Breaching whales are always amazing to photograph, but it can be difficult. They can jump unexpectedly and without notice, making it nearly impossible to capture, but sometimes they will breach multiple times.
In this instance, having a lens over 400mm narrows your field of view and makes it hard to find the whale. Having a shorter lens widens your field of view and increases your chances to find, focus, and compose your image.
The most common image people want, for good reason, is the tail (fluke) shot. Humpbacks can dive for over 30 minutes, but before they do they will arch their back out of the water higher than normal. This is a sign that they are going to lift their tail up and go for a deep dive.
Photographically I feel the best tail images are the ones where it’s angled down towards the ocean and with water running off the tail. By knowing the arching action results in a deep dive, it will increase you chances of capturing that perfect moment.
Top tips for humpback whale photography
1. Move the focus point before the action
If you can see a whale is moving in a particular direction, move your focus point and compose your image while it’s underwater. This means you’re ready to grab proper focus and fire the shutter at a moment’s notice.
2. Watch the whale
Humpbacks tend to swim in big circles when feeding. In such cases, readjust your focus on the water in the area where the whale surfaced last. This will help your camera lock focus on the whale faster as it doesn’t need to hunt as far.
3. Tell the story using wide and long lenses
Whales are big animals, but not as big as the ocean they live in.
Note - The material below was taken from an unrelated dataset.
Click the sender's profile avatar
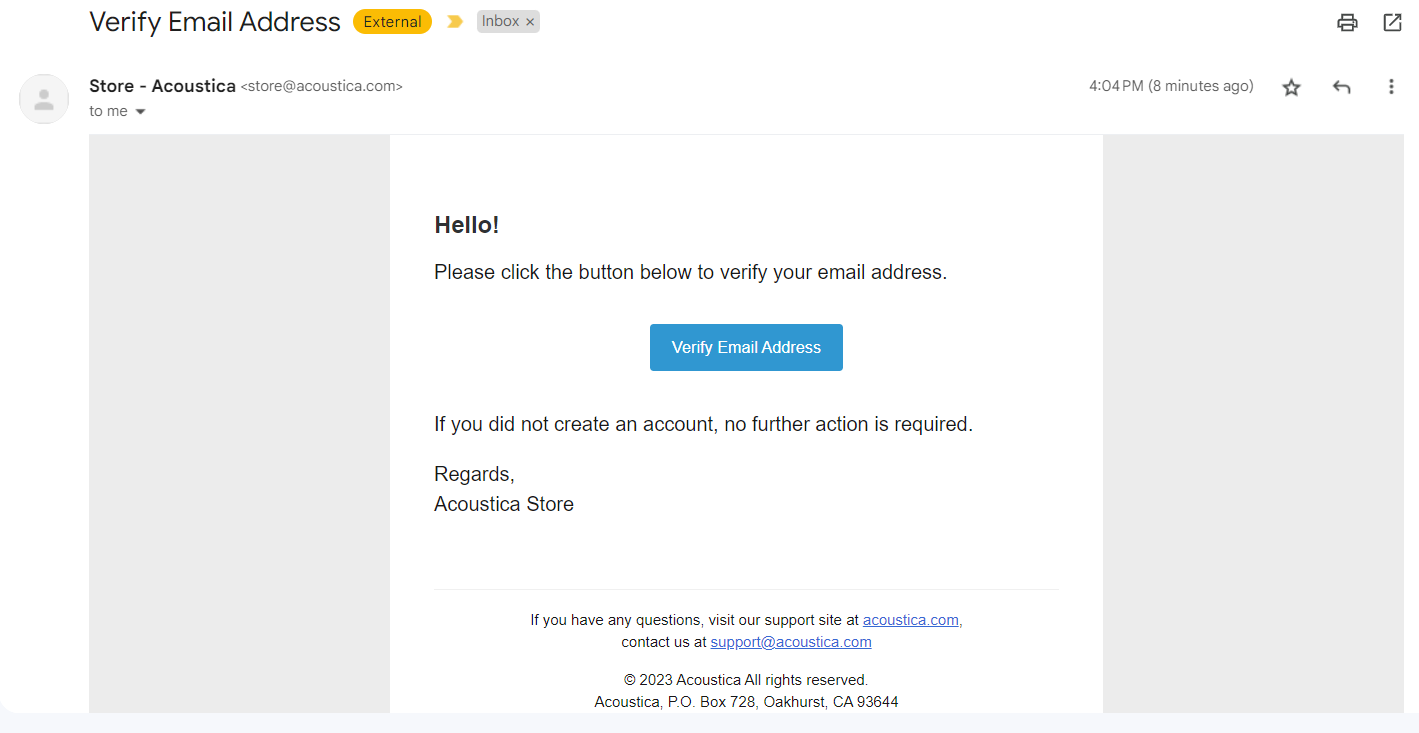 pyautogui.click(x=44, y=99)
Wide lenses are perfect for ‘animals in their environment’ images. These are important images to get as they help to convey the surroundings that the subject lives in and will add diversity to your portfolio.
Don’t always zoom in – sometimes the best images are taken with a wide-angle lens.
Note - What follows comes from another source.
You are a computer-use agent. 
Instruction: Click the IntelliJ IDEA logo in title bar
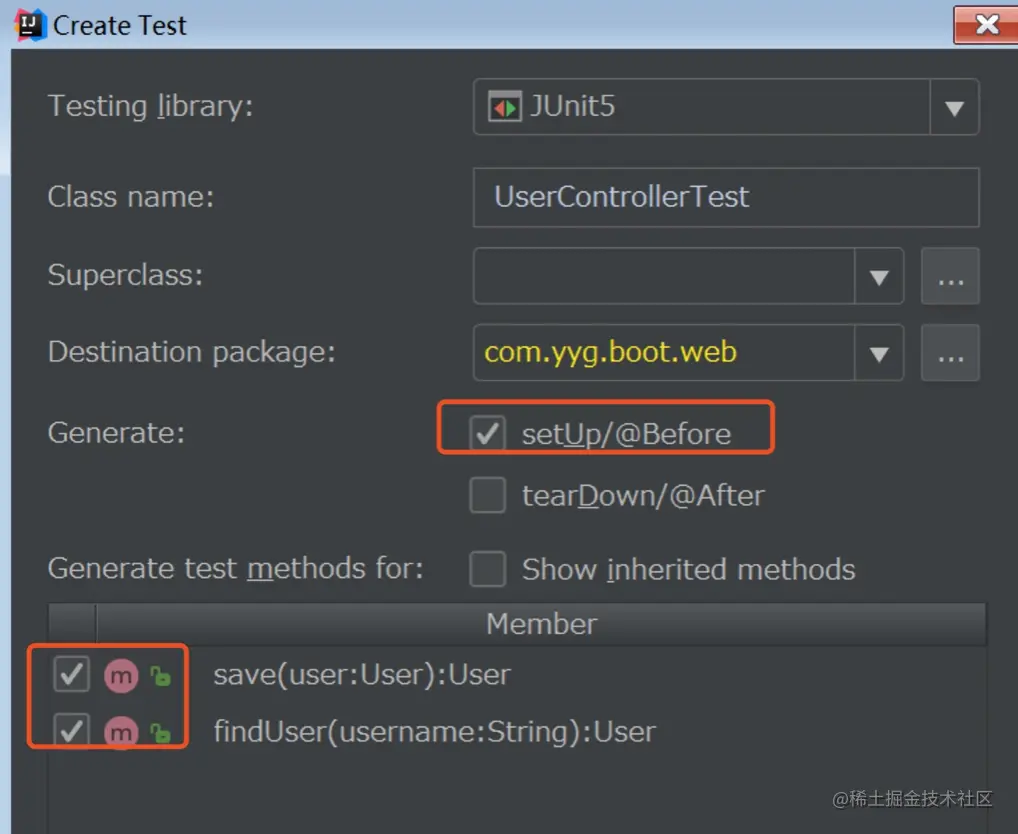click(x=30, y=25)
Read more: How to Photograph Animals in Their Habitat
4. Work with the weather
Weather conditions play a key role in photographing whales. Bright, sunny days can be challenging as the sun will reflect off the whale’s back resulting in loss of detail and harsh shadows.
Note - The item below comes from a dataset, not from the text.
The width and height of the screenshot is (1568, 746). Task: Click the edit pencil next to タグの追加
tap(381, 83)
Mornings are good as you have soft light and the water is often calmer. Sunset will allow for silhouettes, so make sure you have a recognisable shape. A whale coming towards you will look like a rock, whereas a tail flat onto you will be a clear and recognisable.
Fog creates an atmospheric feel to the image. The challenge here is focusing because your camera’s autofocus may hunt. Instead, use manual focus. I also like to overexpose the image by a +0.3/0.7 stops to make the fog white rather than a dull grey. It can also help to adjust your white balance to achieve this.
At the end of the day, you are in their home so please be respectful. Follow all the whale watching laws that are in your area and try not to disturb them.
Humpback whales are peaceful animals and a joy to watch. You don’t have to take a picture every time they surface, so make sure you watch them with your own eyes sometimes and rather than exclusively through a viewfinder.
Hopefully you have learnt something from this article and are ready to photograph whales. You can have all the knowledge and all the gear, but you still have to find them first and that’s the hardest part of all. Good luck!